Tacky Tourist: Tube-top Travesty
Our ongoing series of tourists doing or wearing, shall we say…interesting things. Some will make you shake your head at their apparent lack of thought, some will bring an involuntary guffaw to your lips, and some will give rise to fantasies about required testing before passports are granted: Q1–You are going touring at an ancient site. Do you wear a) a bikini and flip-flops; b) a tube top with strappy, heeled sandals; c) a wetsuit and flippers; or d) intelligent clothing and shoes made for walking? I’ve personally had such fantasies since a trip to Italy years ago where I saw the stupidest collection of footwear stumbling around the streets of Pompeii and then had the unfortunate experience of buying postcards IN the Pantheon when an American woman shoved past me, pointed at a hideous sand-cast, pastel colored magnet OF the Parthenon and asked the proprietor what monument it was and where she could find it. The look on his face was priceless.

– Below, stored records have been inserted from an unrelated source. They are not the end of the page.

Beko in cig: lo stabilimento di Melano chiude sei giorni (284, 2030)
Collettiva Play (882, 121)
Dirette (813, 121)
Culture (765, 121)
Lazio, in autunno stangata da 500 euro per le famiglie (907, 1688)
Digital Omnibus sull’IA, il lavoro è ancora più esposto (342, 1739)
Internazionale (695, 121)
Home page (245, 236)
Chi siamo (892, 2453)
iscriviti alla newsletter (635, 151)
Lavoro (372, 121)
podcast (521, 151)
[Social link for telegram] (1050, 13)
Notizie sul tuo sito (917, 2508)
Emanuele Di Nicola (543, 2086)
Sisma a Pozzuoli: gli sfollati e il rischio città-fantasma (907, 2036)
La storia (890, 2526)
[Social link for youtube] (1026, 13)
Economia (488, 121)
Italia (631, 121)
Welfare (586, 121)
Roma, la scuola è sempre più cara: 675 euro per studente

This week’s photo was taken at Medinet Habu while I was working there. A wonderful man named Salah was my SCA inspector, and these two girls, for obvious reasons, caught his eye and their outfit visibly knocked him man-silly. Salah is an incredibly kind and intelligent man–in addition to being an amazing asset to my expedition, he treated me like his sister the entire 3 months we worked together (a rare and wonderful thing that can make all the difference–not all inspectors are so ‘female-friendly’). He is also unmarried, so these girls running around in skin-tight, thin, white tube tops kind of sent him over the top. The bloody things were almost sheer! Poor man was pacing in circles in the second courtyard of the temple mumbling about being able to “see color”. EVERYTHING was clearly discernible…I’ll leave it to your imagination, but no one that saw them had to. Absolutely stunning. I actually saw these two girls a few days later at Karnak. They were, again, wearing matching tube tops, but at least they were orange that day.